Behcet's Syndrome Treatment
- Colchicine , thalidomide, etanercept and interferon for mucosal disease
- Azathioprine or cyclosporine for eye disease
- Cyclophosphamide and chlorambucil for refractory or life-threatening disease
Treatment depends on the clinical manifestations.
Mucosal disease can be managed symptomatically.
Colchicine 0.6 mg po bid may decrease the frequency and severity of oral or genital ulcers and may be effective for erythema nodosum and arthralgias.
Thalidomide 100 to 300 mg po once/day may be used to treat oral, genital, and skin lesions, but lesions may recur when treatment is stopped.
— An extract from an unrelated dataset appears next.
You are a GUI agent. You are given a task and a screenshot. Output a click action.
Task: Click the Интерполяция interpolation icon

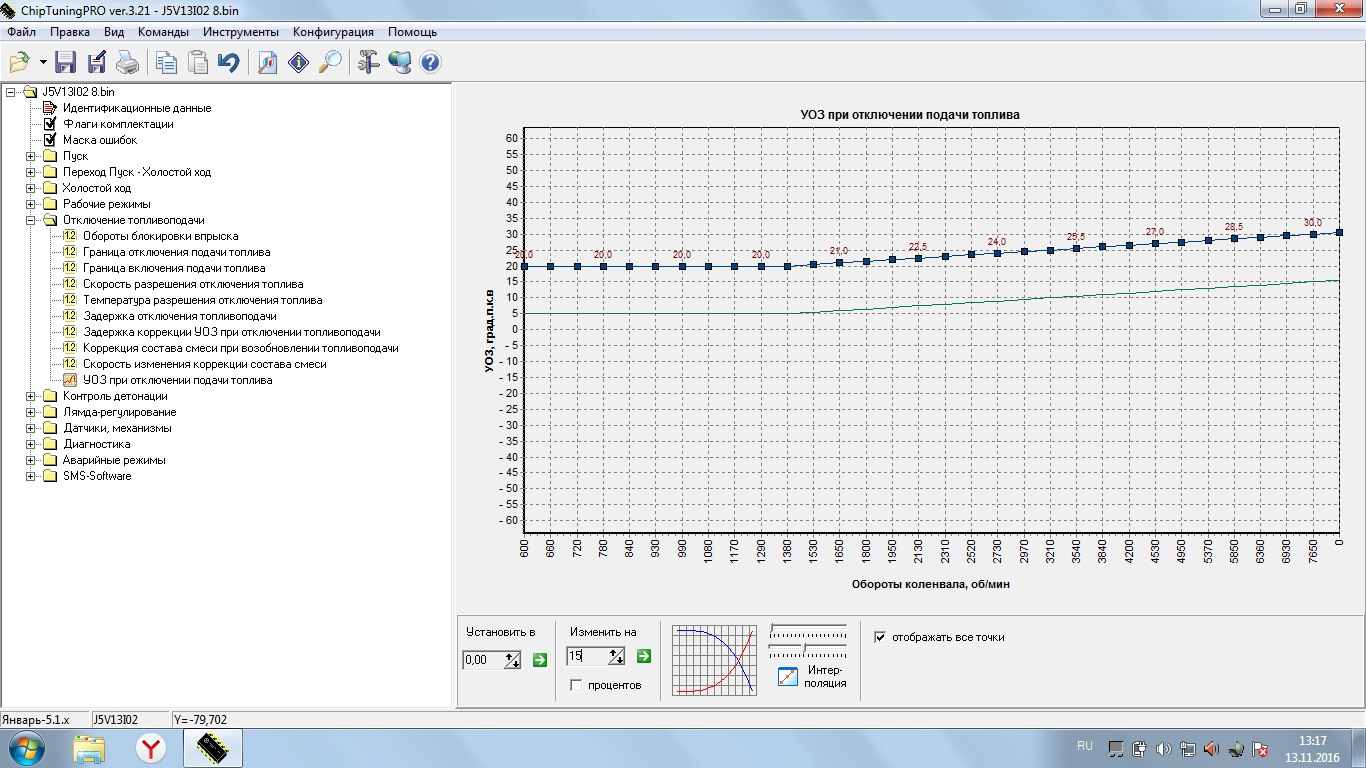(x=788, y=676)
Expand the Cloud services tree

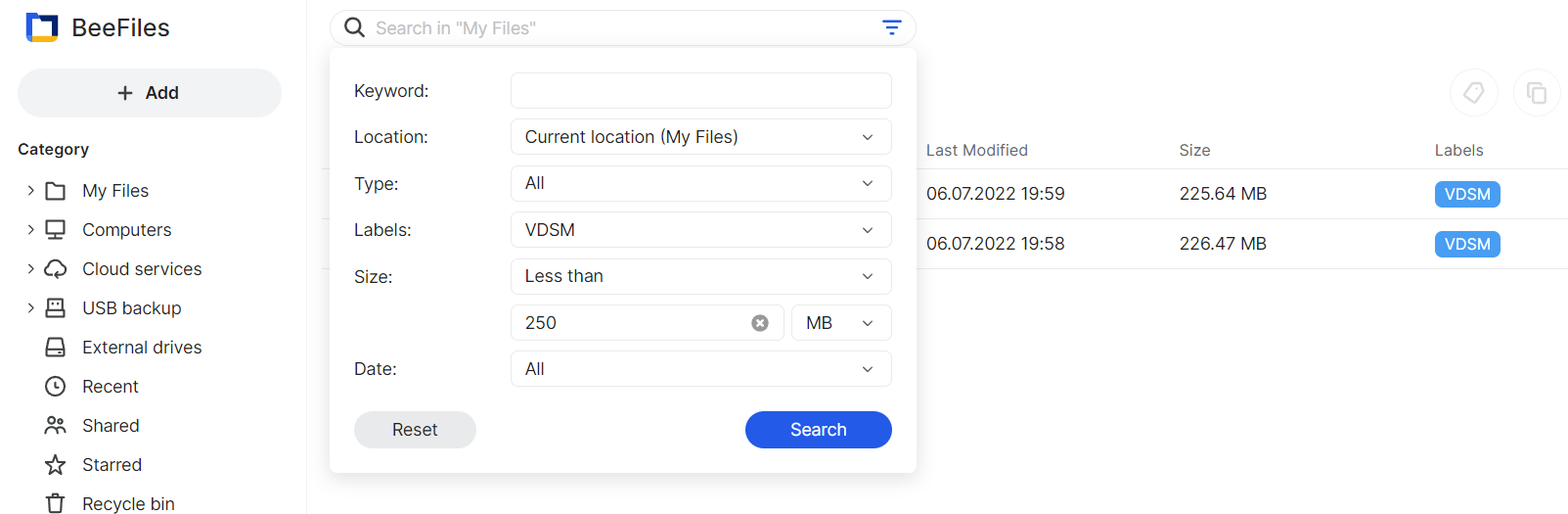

Etanercept 50 mg sc once/wk or 25 mg sc twice/wk may suppress mucocutaneous lesions. Etanercept can be given in colchicine is ineffective. Interferon-α2a 6 million units 3 times/wk can also be given if colchicine is ineffective.
Azathioprine 2.5 mg/kg once/day helps preserve visual acuity and prevent new eye lesions. Azathioprine is also useful for mucocutaneous lesions and arthralgia.
Cyclosporine 5 to 10 mg/kg once/day may be reserved for patients with severe ocular manifestations and may be used with azathioprine to treat refractory uveitis.
Interferon-α2a 6 million units 3 times/wk and infliximab (a tumor necrosis factor inhibitor) 3 to 10 mg/kg at 0, 2, 4, and then every 8 wk show promise for patients with ocular manifestations.
Cyclophosphamide and chlorambucil are used in patients with refractory disease, life-threatening conditions (eg, pulmonary aneurysms), or CNS manifestations.
The efficacy of corticosteroids is unsubstantiated, despite their wide use. Topical corticosteroids may temporarily relieve ocular manifestations and most oral lesions.
However, topical or systemic corticosteroids do not alter the frequency of relapses. A few patients with severe uveitis or CNS manifestations respond to high-dose systemic corticosteroids (eg, prednisone 60 to 80 mg po once/day).
Whether immunosuppressants should be added to anticoagulation therapy when patients have thromboses has not been established.